§ **Text extract**:
——

We can see that the options written are fairly “loose” being 5.9% out of the money. That simply means that the fund is taking a more risk-on view via its written options because it allows for more equity upside at the expense of the option premium. Simply put, the less out of the money an option is, the higher the delta and premium. If a market is range bound or downward moving, you want a very small number in the “% Out of the Money” section. We feel EXD’s stance is not an appropriate one for 2022 with the figure in the “% Out of the Money” needing to be much lower.

——

§ **Listing**:

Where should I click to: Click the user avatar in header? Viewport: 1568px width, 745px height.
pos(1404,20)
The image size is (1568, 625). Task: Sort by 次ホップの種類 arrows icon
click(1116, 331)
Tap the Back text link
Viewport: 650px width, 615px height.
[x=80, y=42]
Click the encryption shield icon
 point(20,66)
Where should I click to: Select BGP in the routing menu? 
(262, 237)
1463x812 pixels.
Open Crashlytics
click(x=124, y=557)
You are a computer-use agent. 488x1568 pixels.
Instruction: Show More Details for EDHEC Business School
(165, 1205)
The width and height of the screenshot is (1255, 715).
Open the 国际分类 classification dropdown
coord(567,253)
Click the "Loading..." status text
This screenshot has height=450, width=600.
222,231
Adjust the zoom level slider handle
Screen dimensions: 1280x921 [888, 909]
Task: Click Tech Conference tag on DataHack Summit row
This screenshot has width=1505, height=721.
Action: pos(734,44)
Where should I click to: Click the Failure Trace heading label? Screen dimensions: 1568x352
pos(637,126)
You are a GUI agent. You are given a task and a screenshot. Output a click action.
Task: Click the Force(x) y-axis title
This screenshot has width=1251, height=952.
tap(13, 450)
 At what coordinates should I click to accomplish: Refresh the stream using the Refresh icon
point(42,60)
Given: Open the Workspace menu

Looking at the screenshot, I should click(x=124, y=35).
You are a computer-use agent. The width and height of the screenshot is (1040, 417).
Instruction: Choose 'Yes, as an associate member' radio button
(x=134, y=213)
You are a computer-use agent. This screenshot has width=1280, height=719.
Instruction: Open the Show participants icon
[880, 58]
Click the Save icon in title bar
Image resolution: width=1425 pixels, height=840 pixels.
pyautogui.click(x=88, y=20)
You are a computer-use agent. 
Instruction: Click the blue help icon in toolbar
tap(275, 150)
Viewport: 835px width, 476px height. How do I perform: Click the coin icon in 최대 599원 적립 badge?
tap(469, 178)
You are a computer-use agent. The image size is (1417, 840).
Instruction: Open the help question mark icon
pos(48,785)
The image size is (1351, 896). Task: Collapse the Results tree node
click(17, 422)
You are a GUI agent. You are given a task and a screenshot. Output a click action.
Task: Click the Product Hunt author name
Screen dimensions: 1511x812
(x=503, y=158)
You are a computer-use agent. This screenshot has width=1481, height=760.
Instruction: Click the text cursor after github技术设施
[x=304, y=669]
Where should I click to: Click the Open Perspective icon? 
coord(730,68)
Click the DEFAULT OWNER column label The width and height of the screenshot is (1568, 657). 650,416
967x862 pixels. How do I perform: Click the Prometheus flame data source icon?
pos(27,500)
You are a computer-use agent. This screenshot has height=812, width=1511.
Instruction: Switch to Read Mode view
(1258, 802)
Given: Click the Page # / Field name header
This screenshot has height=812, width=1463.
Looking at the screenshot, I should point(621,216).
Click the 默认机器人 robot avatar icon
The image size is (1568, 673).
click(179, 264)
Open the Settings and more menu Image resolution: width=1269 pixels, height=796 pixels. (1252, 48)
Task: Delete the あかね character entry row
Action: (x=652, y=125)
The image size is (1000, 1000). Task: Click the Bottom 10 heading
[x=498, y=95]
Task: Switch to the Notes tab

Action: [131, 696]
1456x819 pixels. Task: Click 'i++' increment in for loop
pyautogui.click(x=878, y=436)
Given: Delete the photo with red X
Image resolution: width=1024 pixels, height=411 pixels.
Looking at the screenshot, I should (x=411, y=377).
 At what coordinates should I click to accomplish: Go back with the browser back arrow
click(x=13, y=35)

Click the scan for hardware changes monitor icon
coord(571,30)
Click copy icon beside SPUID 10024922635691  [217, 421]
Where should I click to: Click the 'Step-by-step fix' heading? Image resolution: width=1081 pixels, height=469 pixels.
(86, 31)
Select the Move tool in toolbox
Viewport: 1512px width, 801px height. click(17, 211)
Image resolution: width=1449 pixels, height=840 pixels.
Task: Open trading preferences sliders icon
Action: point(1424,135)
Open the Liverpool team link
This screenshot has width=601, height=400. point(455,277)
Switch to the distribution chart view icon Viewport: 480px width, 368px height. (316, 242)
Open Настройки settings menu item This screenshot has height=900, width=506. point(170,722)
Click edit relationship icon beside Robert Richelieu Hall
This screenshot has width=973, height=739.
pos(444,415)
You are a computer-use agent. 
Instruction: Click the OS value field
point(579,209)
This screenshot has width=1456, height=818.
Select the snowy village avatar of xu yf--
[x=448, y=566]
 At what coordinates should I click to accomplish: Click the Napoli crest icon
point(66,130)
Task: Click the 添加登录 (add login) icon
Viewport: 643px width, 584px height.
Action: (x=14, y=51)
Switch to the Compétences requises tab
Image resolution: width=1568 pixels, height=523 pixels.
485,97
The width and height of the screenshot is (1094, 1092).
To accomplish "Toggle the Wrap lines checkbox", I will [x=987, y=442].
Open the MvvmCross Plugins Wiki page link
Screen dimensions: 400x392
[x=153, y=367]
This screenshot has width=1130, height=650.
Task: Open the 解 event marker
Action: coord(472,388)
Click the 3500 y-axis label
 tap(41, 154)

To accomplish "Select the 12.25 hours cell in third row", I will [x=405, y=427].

——

§ **Your tasks**:
A - Repeat the text on EXD's written options, starting with "We can see that" and going on through "be much lower.", but switch "fund" to "portfolio".
B - According to the text on EXD's written options, how far out of the money are the options written?

§ **Written responses**:
A -
We can see that the options written are fairly “loose” being 5.9% out of the money. That simply means that the portfolio is taking a more risk-on view via its written options because it allows for more equity upside at the expense of the option premium. Simply put, the less out of the money an option is, the higher the delta and premium. If a market is range bound or downward moving, you want a very small number in the “% Out of the Money” section. We feel EXD’s stance is not an appropriate one for 2022 with the figure in the “% Out of the Money” needing to be much lower.

B - 5.9% out of the money.